"""

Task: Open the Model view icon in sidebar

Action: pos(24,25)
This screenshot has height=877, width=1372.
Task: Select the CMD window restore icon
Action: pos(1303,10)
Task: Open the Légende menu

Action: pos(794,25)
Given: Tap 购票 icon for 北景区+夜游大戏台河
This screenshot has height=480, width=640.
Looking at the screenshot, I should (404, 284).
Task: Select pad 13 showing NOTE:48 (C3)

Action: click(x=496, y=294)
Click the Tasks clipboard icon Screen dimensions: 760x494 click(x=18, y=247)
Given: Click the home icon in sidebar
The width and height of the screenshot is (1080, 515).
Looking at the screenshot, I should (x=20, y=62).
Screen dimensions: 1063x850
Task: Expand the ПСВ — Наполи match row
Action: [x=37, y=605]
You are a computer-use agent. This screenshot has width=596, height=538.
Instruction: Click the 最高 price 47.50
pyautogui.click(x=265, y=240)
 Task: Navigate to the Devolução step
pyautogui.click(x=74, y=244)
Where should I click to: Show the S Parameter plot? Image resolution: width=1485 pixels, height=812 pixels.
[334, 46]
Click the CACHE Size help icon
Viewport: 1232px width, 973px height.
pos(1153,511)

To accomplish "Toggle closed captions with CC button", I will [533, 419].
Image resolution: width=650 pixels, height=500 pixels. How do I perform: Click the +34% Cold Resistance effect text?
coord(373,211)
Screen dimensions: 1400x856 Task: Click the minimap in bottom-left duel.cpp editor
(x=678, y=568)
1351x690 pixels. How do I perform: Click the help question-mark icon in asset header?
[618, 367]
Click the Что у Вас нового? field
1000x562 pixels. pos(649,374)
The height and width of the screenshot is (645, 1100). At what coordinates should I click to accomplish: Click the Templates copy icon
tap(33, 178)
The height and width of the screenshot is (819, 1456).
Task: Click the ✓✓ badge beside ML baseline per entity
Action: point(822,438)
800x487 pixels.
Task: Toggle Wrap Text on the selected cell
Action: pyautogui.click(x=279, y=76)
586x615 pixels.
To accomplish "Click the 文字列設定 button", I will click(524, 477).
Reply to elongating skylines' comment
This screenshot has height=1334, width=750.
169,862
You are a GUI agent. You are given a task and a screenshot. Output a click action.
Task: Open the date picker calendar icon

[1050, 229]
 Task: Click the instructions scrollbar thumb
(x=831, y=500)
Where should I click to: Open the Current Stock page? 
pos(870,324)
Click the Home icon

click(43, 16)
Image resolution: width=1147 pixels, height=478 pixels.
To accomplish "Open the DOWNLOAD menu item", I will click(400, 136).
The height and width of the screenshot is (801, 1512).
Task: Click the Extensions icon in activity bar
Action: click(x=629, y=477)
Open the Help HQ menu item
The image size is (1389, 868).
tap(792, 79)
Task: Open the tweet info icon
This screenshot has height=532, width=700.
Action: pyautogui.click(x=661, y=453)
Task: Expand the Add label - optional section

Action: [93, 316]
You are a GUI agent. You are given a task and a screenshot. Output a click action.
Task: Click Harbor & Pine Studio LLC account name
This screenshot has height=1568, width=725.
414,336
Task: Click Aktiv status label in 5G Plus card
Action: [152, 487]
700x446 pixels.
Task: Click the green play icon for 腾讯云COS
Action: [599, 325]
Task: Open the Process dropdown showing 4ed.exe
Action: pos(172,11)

"""

### OBIETTIVO DELL'ESERCIZIO
Modifica le righe dalla riga che contiene "Task: Click the instructions scrollbar thumb" fino a quella che contiene "Action: [93, 316]", sostituendo "tweet" con "post" e lasciando tutto il resto invariato. Riporta soltanto queste righe.

### RISPOSTA ATTESA
 Task: Click the instructions scrollbar thumb
(x=831, y=500)
Where should I click to: Open the Current Stock page? 
pos(870,324)
Click the Home icon

click(43, 16)
Image resolution: width=1147 pixels, height=478 pixels.
To accomplish "Open the DOWNLOAD menu item", I will click(400, 136).
The height and width of the screenshot is (801, 1512).
Task: Click the Extensions icon in activity bar
Action: click(x=629, y=477)
Open the Help HQ menu item
The image size is (1389, 868).
tap(792, 79)
Task: Open the post info icon
This screenshot has height=532, width=700.
Action: pyautogui.click(x=661, y=453)
Task: Expand the Add label - optional section

Action: [93, 316]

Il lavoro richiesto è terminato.